*TEXTE DE LECTURE*.
--

Observatoire National des Cultures Taurines

Observatoire National
des Cultures Taurines

Le n° 50 d’avril 2014, de « TERRES TAURINES »[1], excellente revue bimestrielle éditée par André Viard, renferme un passionnant dossier intitulé « Tauromachies pariétales ». Y sont distinguées, commentées et rapprochées trois œuvres essentielles de l’art pariétal périgourdin ou angoumois qui s’inscrivent dans l’intervalle allant de –20000 à -17000. Elles sont les seules parmi l’ensemble de la production mondiale qui leur est contemporaine, étalée pourtant sur trois millénaires, à représenter une scène dynamique entre un homme et un aurochs.

Il s’agit dans l’ordre chronologique et en empruntant la terminologie du grand préhistorien Leroi-Gourhan, de :

« L’homme chargé par un bison » à Villars 

« L’homme poursuivi par un bison » au Roc de Sers  

« L’homme frappé par un bison » à Lascaux.

--

Pour chacun des énoncés suivants, indiquez s'il concorde avec le texte sur les tauromachies pariétales. Répondez par oui ou par non en citant à l'identique les mots du texte qui tranchent.
(a) La revue « Terres Taurines » paraît tous les deux mois.
(b) Les trois œuvres étudiées sont postérieures à -17000.
(c) À Lascaux, la scène est désignée comme « L'homme poursuivi par un bison ».

--

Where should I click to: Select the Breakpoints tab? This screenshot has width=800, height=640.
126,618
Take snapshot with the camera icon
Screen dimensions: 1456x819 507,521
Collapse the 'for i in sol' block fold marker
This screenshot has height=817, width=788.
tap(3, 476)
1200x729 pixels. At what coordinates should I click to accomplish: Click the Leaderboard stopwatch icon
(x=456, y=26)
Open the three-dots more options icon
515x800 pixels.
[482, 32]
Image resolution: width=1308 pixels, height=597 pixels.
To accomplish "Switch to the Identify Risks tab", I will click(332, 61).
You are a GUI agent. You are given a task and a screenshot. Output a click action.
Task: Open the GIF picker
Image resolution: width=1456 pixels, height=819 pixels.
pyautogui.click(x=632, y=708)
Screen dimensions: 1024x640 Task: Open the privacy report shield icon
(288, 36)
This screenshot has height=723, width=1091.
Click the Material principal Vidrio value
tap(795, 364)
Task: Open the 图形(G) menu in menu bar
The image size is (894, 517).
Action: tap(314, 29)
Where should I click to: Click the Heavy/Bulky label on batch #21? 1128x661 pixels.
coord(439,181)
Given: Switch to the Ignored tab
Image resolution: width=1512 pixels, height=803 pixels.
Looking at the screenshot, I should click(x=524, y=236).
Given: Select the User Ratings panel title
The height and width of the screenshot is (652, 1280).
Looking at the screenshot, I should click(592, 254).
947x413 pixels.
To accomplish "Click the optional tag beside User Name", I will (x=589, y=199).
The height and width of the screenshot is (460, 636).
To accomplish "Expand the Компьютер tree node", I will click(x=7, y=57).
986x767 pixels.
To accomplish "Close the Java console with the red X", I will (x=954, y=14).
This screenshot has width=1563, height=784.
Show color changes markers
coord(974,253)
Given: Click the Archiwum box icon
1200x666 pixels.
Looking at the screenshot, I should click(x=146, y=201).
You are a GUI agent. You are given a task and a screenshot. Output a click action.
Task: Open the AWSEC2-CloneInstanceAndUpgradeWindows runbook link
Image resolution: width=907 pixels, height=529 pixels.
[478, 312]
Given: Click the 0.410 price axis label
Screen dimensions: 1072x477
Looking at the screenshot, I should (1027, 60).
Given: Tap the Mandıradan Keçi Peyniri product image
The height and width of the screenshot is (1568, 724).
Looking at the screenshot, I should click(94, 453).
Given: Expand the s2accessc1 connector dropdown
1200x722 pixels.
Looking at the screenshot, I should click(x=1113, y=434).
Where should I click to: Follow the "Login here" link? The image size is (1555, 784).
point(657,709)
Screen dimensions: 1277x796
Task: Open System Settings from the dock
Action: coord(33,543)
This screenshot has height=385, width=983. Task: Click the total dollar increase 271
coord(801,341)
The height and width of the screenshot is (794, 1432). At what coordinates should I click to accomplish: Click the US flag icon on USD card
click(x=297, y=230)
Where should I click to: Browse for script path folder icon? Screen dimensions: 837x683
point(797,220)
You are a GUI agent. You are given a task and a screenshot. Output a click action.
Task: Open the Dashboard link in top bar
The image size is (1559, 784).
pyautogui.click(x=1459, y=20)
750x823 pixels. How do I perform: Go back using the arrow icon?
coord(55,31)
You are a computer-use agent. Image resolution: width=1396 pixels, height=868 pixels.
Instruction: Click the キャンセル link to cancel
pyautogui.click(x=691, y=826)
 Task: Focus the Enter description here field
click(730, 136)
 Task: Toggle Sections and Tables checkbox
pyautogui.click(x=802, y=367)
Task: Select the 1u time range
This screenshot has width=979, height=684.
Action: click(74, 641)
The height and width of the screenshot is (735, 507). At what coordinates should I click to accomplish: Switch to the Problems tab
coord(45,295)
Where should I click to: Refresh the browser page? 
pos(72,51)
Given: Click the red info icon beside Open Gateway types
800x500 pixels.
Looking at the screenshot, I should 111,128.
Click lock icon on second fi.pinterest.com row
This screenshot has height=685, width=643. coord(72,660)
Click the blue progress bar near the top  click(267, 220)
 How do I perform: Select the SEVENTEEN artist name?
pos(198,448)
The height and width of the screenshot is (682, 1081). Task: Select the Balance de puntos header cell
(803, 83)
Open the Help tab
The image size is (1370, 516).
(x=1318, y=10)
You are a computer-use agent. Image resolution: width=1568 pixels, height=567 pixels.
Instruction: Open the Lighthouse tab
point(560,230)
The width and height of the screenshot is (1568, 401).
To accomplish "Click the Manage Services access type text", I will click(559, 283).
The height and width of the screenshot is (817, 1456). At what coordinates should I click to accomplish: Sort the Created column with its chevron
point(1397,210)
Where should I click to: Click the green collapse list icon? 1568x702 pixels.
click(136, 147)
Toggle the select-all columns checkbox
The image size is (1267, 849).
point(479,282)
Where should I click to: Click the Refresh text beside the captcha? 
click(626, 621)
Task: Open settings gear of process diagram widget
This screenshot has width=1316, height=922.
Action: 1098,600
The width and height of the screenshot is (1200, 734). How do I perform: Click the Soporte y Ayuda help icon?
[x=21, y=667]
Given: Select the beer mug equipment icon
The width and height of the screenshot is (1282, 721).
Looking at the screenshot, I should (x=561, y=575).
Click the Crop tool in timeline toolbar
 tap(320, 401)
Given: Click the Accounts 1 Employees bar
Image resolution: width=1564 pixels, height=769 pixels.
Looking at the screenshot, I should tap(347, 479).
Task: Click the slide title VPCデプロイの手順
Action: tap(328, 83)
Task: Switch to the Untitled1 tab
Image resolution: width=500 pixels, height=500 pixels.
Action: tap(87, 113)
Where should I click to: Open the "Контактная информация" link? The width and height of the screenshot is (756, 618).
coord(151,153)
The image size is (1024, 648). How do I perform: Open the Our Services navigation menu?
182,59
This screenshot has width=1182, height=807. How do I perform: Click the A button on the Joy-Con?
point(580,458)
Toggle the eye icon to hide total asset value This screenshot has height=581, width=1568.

--

*EXERCICE CORRIGÉ*.
(a) Oui : « excellente revue bimestrielle ».
(b) Non : « qui s’inscrivent dans l’intervalle allant de –20000 à -17000 ».
(c) Non : « L’homme frappé par un bison » à Lascaux.